Respondent sought to develop the difficulties involved in determining the amount of allowable deduction based on the value of a group of patents where it was impossible to determine the separate values and where their remaining useful periods varied. We have previously held, in such a situation, the deduction is reasonable, if determined on the average life of the several patents. Union Metal *816Manufacturing Co., 4 B. T. A. 287. Respondent also stressed the fact that petitioner had not claimed depreciation for the patents in original returns filed for 1919. We have passed on this question adversely to his contention. See Appeal of Union Metal Manufacturing Co., supra. From the record, we find the group had a March 1, 1913, value of $350,000, and had an average remaining useful life on March 1, 1913, of 9 years, 1 month, yielding an annual deduction at a rate of 11 per cent and amounting to $38,500 per annum.
The second issue concerns the determination of invested capital and the question whether special assessment under sections 327 and 328 of the Revenue Act of 1918 applies. At organization, petitioner acquired a mixture of tangibles and intangibles under circumstances indicating a value attaching to the latter, although it is not possible l.o satisfactorily determine the amount of value. In the years following organization, lands were deeded to the petitioner for capital stock, by its principal stockholder, without considering the true value of the lands.
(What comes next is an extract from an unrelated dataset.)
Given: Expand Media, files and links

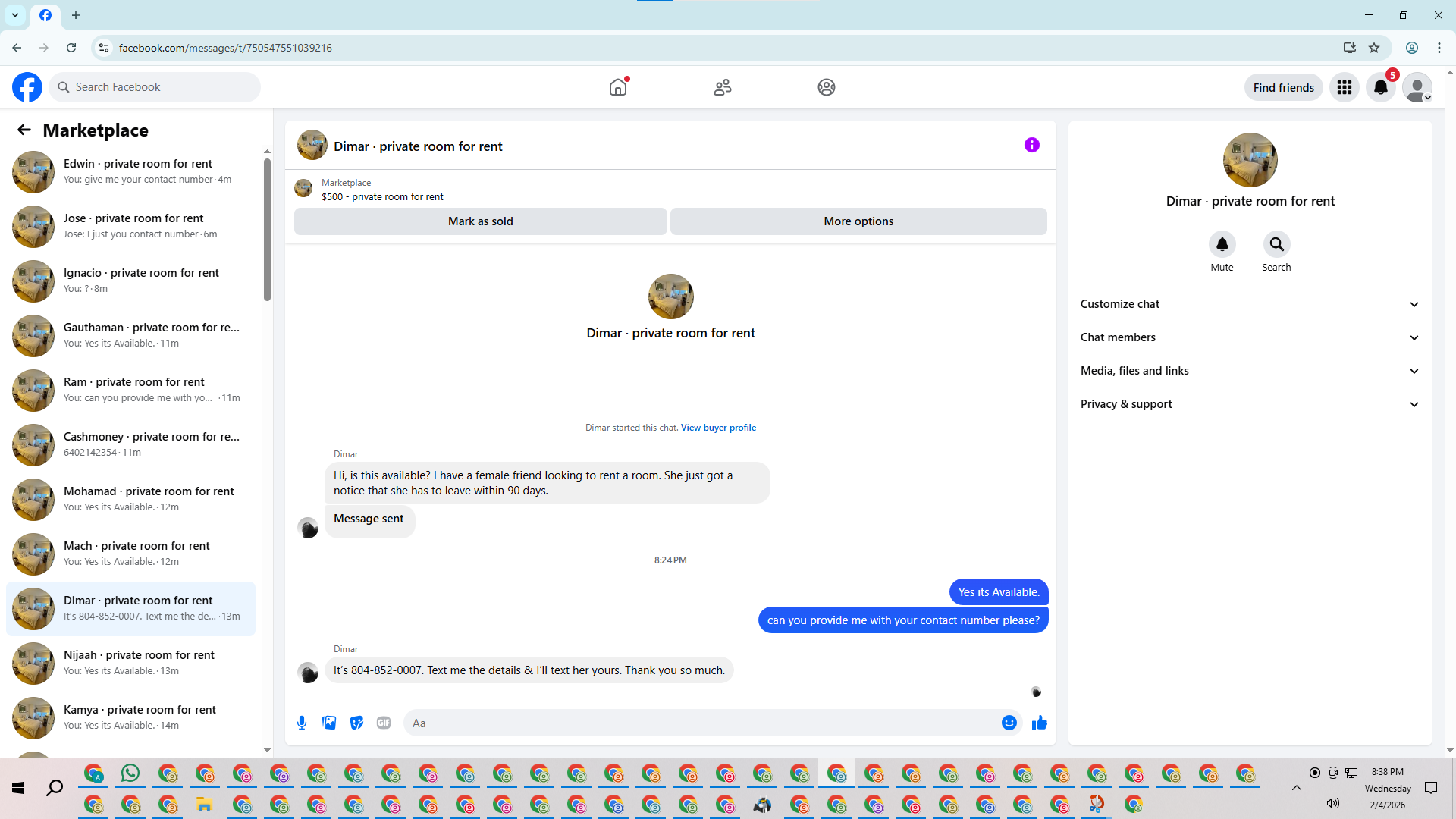Looking at the screenshot, I should (1249, 371).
As a result of a long and difficult period of development costs properly items of capital were charged to expense, by a method of account which now precludes their restoration as capital expenditures. In previous decisions, we have held that the petitioner has a light to a restoration as capital expenditures if the amount thereof is ascertainable. Appeals of Goodell-Pratt Co., 3 B. T. A. 30, and American Seating Co., 4 B. T. A. 649. It follows that the impossibility of determining the true invested capital of the petitioner brings squarely into application provision (a) of section 327 of the Revenue Act of 1918.
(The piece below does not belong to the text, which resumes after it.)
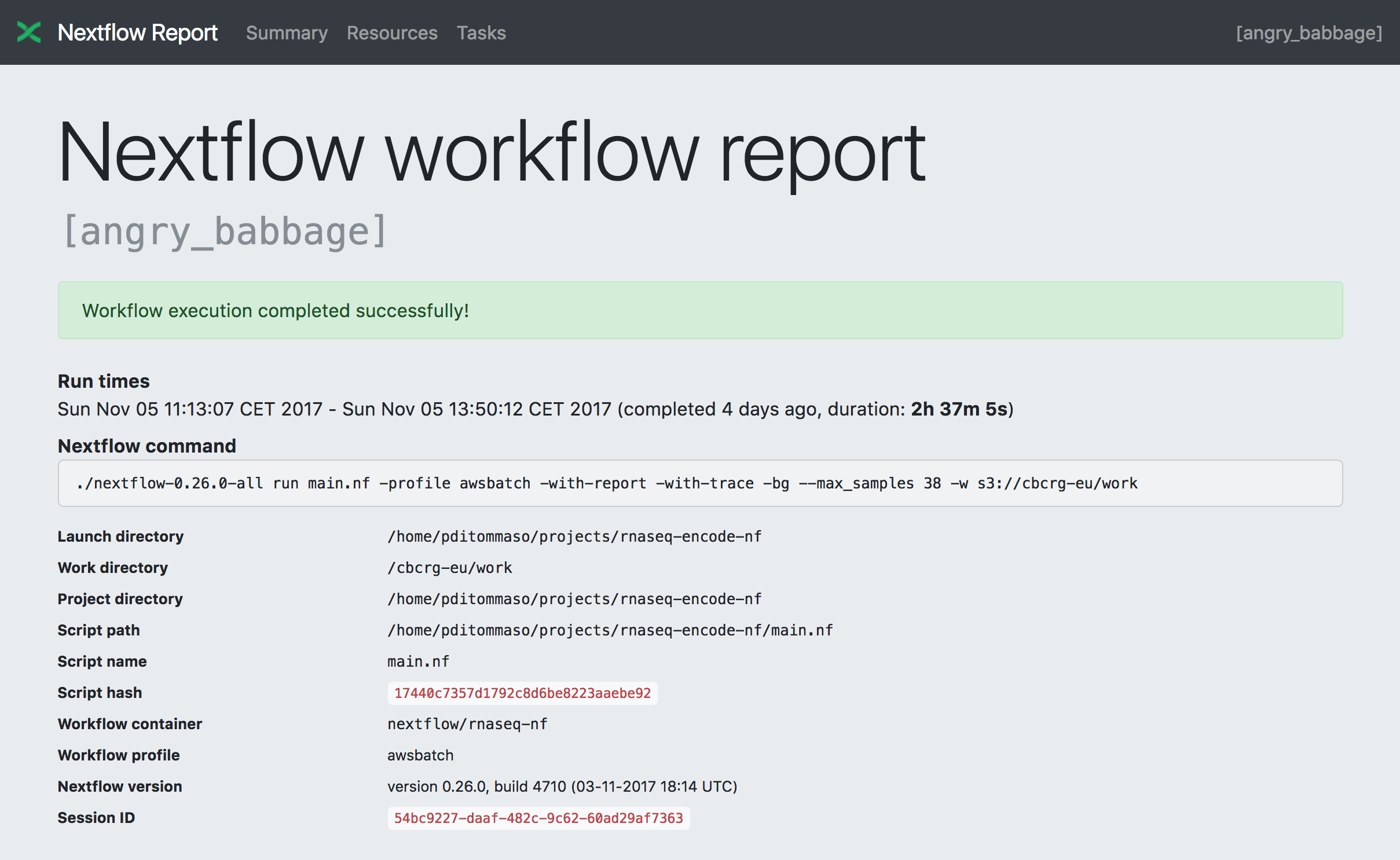The height and width of the screenshot is (860, 1400).
Task: Go to the Resources section
Action: (392, 33)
In the deficiency letter, the respondent includes the following paragraph:
You are advised that the Bureau holds your application for assessment under the provisions of Sec. 328 of the Revenue Act of 1018, was properly denied on .the ground that a comparison with the concerns as nearly as may be representative in the line of business engaged in by your corporation, does not disclose the exceptional hardship referred to in Sec. 327 of the Revenue Act of 1918.
Petitioner has been able through the industry of its counsel to cause to be of record in this proceeding the data detailed in the findings of fact relative to all of the concerns in the United States engaged in the manufacture and sale of wire grass rugs. At the time of taking of the depositions recording the above facts, and at the hearing of this cause, the respondent was requested to produce data in contradiction to or in support of the evidence adduced, and he failed to respond. From the evidence of record, we are of the opinion that petitioner is entitled to have its tax computed pursuant to the provisions of section 328 of the Revenue Act of 1918.- We are further of the opinion that the comparatives of record, namely, Crex *817Carpet Co., Waite Grass Carpet Co., and Willow Grass Rug Co., are representative, and should be used in computing the petitioner’s tax under section 328.
Reviewed by the Board.

Judgment will Toe entered on 15 days'1 notice, under Bule 50.